If they let the people keep the coins and sell them, they get to collect millions of $ in inheritance taxes on them.
DUMB and DUMBER
Since when is the government in the coin authentication business? There are private coin grading/authentication agencies that perform this function.
Inheritance taxes? The government confiscated exactly $200 in legal tender. How much inheritance tax can there possibly be on $200?
I’ve read about this story off and on over the years, and the Government has always been quite aggressive about going after these particular coins. Long, convoluted and fascinating story...
A rich man found a way to take his gold with him when he died. When he got to the pearly gates, Jesus asked him why he valued pavement so much as to bring it with him?
Can you imagine a place, where gold is so common that it's used as walking pavement? Obviously, the moral of the story is that things we place high value on here on Earth, aren't so valuable in Heaven. What we should place value on is things which God values, like other human beings.
Now, having said all of that, I would be pissed off if the government just took something of mine without proving that I had stolen it.
Reid v. Covert, 354 U.S. 1 (1957), is a landmark case in which the United States Supreme Court ruled that the Constitution supersedes international treaties ratified by the United States Senate. According to the decision, "this Court has regularly and uniformly recognized the supremacy of the Constitution over a treaty," although the case itself was with regard to an executive agreement and the treaty has never been ruled unconstitutional.

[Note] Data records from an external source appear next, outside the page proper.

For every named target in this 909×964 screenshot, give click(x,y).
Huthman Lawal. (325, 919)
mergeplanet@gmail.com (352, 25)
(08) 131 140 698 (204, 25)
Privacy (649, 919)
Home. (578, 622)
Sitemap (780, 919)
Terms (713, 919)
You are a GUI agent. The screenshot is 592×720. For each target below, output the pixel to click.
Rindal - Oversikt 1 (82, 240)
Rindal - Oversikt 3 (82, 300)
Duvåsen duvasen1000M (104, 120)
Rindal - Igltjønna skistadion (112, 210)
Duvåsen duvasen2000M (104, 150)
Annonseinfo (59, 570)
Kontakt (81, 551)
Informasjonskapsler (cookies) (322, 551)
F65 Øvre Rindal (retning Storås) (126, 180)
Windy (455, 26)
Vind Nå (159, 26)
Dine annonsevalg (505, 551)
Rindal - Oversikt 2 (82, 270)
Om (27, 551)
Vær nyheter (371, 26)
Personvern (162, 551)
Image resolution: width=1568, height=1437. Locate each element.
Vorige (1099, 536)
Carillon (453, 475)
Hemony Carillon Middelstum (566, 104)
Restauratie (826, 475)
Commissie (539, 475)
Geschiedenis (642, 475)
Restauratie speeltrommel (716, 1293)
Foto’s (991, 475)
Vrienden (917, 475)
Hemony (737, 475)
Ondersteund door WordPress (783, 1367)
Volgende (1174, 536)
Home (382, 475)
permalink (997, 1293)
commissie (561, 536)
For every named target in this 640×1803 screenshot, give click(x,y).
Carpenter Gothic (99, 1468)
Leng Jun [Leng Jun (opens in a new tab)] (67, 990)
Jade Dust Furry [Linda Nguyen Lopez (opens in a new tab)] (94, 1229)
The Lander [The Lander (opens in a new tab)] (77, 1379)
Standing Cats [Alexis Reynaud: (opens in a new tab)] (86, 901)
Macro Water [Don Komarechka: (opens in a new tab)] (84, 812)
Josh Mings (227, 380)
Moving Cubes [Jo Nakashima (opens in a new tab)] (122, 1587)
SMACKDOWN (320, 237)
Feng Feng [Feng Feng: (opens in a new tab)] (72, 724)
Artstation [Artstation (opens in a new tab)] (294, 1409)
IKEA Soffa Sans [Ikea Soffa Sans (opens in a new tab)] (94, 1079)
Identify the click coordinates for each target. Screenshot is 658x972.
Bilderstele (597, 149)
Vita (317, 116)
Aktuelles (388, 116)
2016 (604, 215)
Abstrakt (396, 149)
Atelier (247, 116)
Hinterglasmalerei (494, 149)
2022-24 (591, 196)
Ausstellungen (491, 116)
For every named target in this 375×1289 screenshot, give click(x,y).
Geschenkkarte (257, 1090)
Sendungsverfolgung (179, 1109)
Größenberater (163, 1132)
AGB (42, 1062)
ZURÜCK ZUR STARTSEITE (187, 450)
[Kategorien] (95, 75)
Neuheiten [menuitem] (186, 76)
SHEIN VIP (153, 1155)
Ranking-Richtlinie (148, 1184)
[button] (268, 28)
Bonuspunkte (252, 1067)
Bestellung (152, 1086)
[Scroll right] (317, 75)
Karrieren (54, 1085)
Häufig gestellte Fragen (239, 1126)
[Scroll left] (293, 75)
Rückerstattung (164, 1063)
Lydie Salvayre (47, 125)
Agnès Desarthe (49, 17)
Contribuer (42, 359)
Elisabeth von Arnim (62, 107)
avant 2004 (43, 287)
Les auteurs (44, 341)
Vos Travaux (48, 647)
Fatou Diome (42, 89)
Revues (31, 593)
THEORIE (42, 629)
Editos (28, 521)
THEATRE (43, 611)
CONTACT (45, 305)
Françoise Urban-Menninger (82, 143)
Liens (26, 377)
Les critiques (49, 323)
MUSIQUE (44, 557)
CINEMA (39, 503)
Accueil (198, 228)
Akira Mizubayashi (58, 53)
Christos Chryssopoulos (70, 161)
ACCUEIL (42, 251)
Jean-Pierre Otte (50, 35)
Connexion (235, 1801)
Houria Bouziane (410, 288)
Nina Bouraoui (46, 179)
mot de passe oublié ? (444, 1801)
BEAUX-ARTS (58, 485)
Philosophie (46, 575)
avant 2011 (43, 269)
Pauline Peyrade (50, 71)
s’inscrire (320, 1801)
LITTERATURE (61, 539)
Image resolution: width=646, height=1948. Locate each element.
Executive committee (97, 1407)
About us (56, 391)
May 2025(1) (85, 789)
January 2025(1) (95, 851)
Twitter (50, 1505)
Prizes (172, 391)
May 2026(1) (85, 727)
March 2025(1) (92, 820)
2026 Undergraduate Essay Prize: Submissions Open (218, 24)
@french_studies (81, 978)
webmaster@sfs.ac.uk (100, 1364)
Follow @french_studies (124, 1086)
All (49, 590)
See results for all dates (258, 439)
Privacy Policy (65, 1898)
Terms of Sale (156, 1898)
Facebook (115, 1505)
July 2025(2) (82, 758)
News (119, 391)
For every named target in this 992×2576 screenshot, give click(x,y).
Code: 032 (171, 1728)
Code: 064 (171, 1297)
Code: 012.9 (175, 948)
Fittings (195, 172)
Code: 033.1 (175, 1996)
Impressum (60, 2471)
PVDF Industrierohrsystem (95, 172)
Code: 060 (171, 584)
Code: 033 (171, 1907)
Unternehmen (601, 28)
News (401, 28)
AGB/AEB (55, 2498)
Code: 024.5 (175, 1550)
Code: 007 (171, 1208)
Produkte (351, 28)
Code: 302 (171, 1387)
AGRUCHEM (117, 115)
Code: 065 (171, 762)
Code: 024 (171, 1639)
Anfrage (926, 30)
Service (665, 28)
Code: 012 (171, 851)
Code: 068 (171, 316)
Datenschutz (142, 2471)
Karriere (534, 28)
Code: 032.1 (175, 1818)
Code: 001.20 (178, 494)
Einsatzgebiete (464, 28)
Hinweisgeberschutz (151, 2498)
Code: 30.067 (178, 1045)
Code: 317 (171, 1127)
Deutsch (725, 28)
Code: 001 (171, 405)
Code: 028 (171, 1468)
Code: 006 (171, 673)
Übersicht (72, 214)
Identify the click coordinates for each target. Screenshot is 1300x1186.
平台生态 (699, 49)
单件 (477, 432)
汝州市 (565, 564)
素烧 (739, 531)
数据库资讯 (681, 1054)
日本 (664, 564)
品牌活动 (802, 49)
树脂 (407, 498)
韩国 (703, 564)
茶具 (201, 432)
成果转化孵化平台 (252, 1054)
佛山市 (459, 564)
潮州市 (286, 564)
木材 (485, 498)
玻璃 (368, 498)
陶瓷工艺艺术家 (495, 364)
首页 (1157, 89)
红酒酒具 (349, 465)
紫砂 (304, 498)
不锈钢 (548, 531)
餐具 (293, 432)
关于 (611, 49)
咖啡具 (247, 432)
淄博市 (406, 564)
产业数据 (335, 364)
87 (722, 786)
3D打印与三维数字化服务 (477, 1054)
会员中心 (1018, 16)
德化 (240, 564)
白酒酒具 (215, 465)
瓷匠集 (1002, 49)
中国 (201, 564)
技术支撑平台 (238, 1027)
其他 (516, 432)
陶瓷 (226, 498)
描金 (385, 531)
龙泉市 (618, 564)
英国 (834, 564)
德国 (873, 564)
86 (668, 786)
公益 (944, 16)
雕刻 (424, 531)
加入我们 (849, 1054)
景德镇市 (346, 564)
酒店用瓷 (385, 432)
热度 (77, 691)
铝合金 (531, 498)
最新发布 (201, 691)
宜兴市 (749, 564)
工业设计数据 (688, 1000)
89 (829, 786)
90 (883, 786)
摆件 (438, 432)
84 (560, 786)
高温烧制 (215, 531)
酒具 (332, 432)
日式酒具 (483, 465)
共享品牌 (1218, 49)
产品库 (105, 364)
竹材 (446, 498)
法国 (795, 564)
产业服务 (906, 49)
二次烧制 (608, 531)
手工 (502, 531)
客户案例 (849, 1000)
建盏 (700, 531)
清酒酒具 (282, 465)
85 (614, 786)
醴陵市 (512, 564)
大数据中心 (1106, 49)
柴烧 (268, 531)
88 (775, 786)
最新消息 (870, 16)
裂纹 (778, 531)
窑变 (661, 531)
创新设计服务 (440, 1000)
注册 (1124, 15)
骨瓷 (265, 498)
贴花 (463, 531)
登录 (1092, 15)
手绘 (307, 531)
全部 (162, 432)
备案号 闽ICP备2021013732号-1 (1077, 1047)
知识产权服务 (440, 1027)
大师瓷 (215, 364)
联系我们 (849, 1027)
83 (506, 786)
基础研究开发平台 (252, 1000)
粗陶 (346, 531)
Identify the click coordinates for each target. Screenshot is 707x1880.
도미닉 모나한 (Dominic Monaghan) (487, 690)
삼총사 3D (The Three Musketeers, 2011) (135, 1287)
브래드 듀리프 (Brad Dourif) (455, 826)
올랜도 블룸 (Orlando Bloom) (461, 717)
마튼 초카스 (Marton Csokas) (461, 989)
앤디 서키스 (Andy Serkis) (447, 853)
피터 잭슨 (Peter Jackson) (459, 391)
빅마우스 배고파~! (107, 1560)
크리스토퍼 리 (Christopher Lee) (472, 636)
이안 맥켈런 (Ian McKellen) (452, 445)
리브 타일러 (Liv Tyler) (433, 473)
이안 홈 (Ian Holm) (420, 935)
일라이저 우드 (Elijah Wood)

Medellín v. Texas, 552 U.S. 491 (2008) is a United States Supreme Court decision which held that while an international treaty may constitute an international commitment, it is not binding domestic law unless Congress has enacted statutes implementing it or unless the treaty itself is "self-executing"; that decisions of the International Court of Justice are not binding domestic law; and that, absent an act of Congress or Constitutional authority, the President of the United States lacks the power to enforce international treaties or decisions of the International Court of Justice.